:: TEXTABSCHNITT ::
- - - - - - -
So klingt der Frühling

Serie: Abenteuer Natur

Wasseramsel
Zeitig nisten, zügig brüten, pfeilschnell jagen - die Wasseramsel hat es bei allem etwas eiliger als andere Vögel. Ihr Gesang sagt dem Winter schon im Februar Lebewohl. (Foto: marcohoffmann/fotolia.com)

Im Polenztal erwacht das Leben. Die Wasseramsel baut ihr Nest. Mit ihrem Gesang beginnt ein neuer Zyklus in der Sächsischen Schweiz. Und das Abenteuer Natur bei Sandsteinblogger.de

Wer aufmerksam ist, hat es mitbekommen: Die Sächsische Schweiz hat einen neuen Ton. Er ist zart, aber sehr lebendig – ein junger, silberheller Klang im sonst noch stillen Wald. Am Ufer der Polenz hört man ihn schon ganz deutlich: Glucksend und schäumend vor Freude eilt der Bach durch die Klamm, zerrt übermütig an welken Brombeerranken, spült die letzten kläglichen Eisreste von Blöcken und Felsen, wäscht altes Laub vom Ufer fort. Die Luft duftet danach, das Wasser duftet danach – Frühling!
- - - - - - -
:: GEGEBENE DATEN ::
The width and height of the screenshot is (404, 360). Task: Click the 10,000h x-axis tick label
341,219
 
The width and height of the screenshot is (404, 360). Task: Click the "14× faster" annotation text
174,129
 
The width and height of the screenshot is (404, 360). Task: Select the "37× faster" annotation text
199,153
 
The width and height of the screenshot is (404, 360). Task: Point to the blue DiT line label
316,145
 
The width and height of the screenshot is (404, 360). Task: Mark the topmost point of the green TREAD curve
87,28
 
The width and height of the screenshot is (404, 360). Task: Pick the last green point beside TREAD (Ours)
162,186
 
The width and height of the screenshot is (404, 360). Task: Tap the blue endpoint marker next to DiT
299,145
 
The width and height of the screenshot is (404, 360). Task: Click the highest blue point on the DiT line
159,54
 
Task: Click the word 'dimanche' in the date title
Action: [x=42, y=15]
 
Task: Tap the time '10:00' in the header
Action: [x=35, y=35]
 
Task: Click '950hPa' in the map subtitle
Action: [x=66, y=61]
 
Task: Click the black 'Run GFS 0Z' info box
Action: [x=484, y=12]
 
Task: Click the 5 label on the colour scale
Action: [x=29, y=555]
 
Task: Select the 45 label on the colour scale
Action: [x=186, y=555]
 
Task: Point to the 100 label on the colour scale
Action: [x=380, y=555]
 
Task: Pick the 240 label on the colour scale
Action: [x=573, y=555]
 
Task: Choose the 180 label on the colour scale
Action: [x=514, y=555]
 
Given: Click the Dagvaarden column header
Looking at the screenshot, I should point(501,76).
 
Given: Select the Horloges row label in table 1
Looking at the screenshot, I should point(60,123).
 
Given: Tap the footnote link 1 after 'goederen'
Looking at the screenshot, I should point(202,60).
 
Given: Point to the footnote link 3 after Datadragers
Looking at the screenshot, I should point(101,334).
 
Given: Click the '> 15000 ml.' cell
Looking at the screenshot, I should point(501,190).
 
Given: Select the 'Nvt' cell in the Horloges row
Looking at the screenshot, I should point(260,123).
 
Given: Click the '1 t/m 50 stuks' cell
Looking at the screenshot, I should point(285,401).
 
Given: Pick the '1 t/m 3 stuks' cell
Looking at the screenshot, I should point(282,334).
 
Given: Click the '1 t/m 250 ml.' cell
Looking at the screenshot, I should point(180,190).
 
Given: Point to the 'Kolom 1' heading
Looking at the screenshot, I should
- - - - - - -
:: ANFORDERUNGEN DER AUFGABE ::
Schreiben Sie aus dem Textabschnitt über den Frühling im Polenztal die Passage wortgetreu ab, die mit der Wortfolge „Wer aufmerksam ist, hat“ einsetzt und mit „danach – Frühling!“ schließt.

:: LÖSUNG DER AUFGABE ::
Wer aufmerksam ist, hat es mitbekommen: Die Sächsische Schweiz hat einen neuen Ton. Er ist zart, aber sehr lebendig – ein junger, silberheller Klang im sonst noch stillen Wald. Am Ufer der Polenz hört man ihn schon ganz deutlich: Glucksend und schäumend vor Freude eilt der Bach durch die Klamm, zerrt übermütig an welken Brombeerranken, spült die letzten kläglichen Eisreste von Blöcken und Felsen, wäscht altes Laub vom Ufer fort. Die Luft duftet danach, das Wasser duftet danach – Frühling!